Measure parity in terms of beer ABV (alcohol level). Do high- (or low-) alcohol items tend to get recommended more than we would expect from interaction data?
userIDs = {}
itemIDs = {}
itemsPerUser = defaultdict(list)
usersPerItem = defaultdict(list)
styles = {}
beerNames = {}
interactions = []
atr = dict()
for d in parse(dataDir + "beer.json.gz"):
if not 'user/gender' in d: continue
try:
a = d['beer/ABV'] > 7.5
except Exception as e:
continue
u = d['user/profileName']
i = d['beer/beerId']
r = d['review/overall']
styles[i] = d['beer/style']
beerNames[i] = d['beer/name']
if not u in userIDs: userIDs[u] = len(userIDs)

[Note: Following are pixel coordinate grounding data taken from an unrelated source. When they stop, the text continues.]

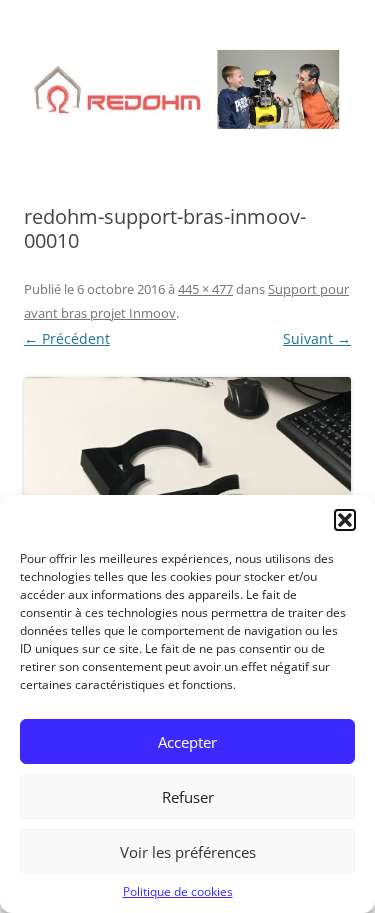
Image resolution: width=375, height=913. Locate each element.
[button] (345, 520)
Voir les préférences (188, 852)
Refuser (188, 797)
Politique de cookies (178, 891)
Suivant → (317, 338)
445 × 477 (205, 289)
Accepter (187, 742)
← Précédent (67, 338)
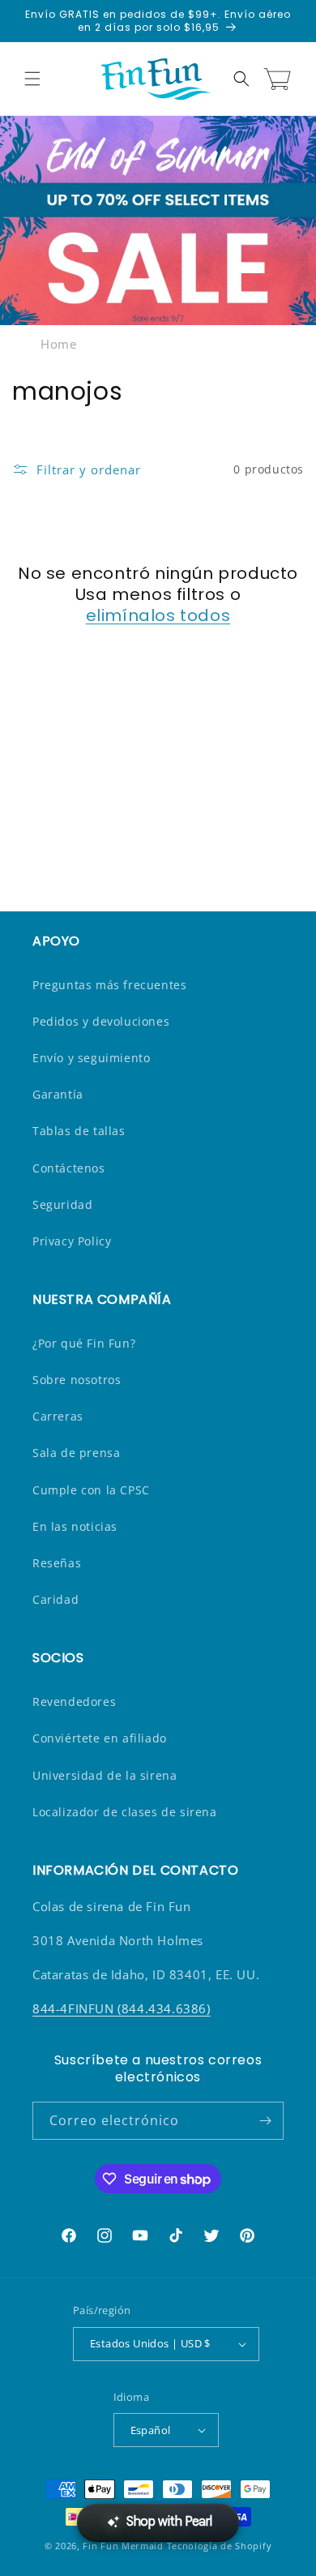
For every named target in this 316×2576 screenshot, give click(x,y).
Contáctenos (68, 1168)
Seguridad (62, 1204)
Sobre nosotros (76, 1379)
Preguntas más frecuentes (109, 984)
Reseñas (56, 1563)
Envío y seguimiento (91, 1057)
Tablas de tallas (79, 1130)
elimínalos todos (158, 615)
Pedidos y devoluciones (100, 1021)
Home (58, 344)
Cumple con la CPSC (91, 1490)
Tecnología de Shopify (219, 2546)
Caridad (55, 1599)
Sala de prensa (76, 1452)
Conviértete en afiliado (99, 1738)
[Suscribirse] (265, 2121)
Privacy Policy (71, 1241)
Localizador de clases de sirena (124, 1811)
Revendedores (74, 1701)
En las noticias (74, 1526)
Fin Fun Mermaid (123, 2546)
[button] (32, 78)
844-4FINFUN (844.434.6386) (121, 2008)
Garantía (57, 1094)
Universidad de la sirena (104, 1775)
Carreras (57, 1416)
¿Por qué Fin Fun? (83, 1343)
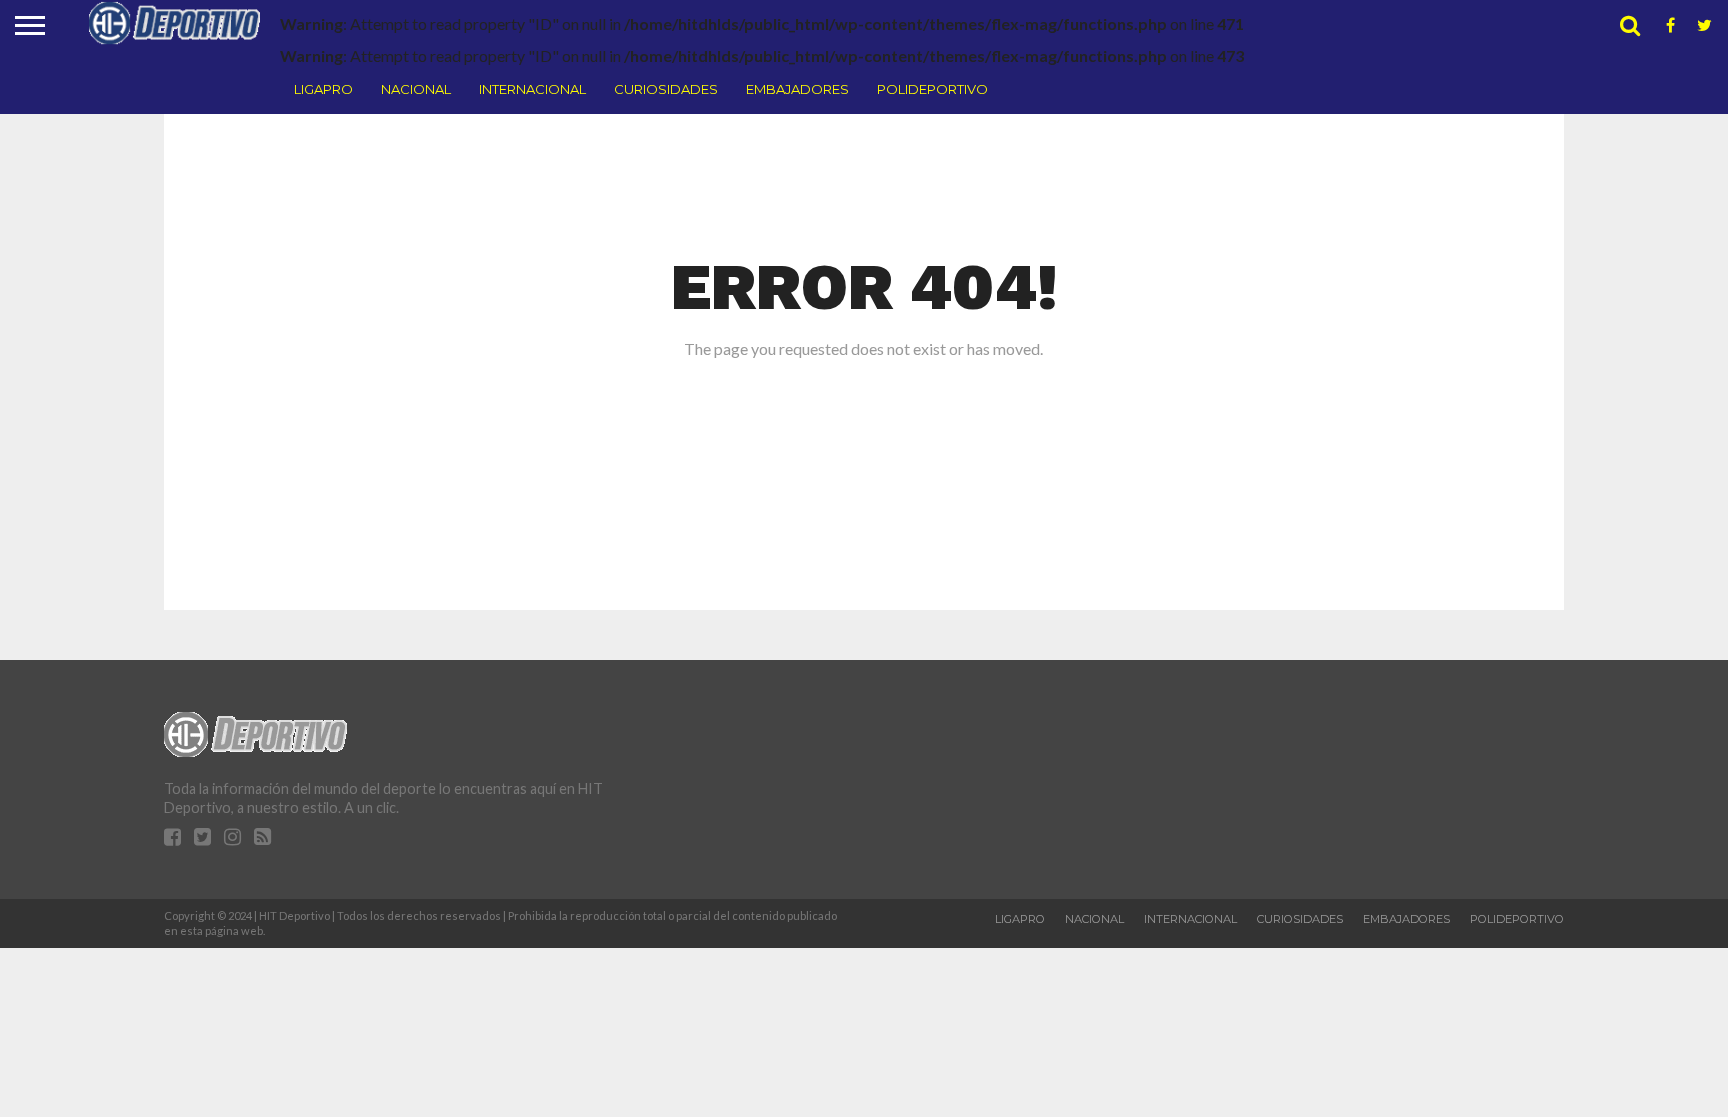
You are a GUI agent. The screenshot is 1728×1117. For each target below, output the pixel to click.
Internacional (532, 89)
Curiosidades (666, 89)
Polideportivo (932, 89)
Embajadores (797, 89)
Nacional (416, 89)
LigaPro (323, 89)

if not i in itemIDs: itemIDs[i] = len(itemIDs)
itemsPerUser[userIDs[u]].append(i)
usersPerItem[itemIDs[i]].append(u)
interactions.append((u,i,r))
atr[itemIDs[i]] = a
nUsers,nItems = len(userIDs),len(itemIDs)
nUsers,nItems
(8402, 34866)
Start by training a BPR model (using the implicit library)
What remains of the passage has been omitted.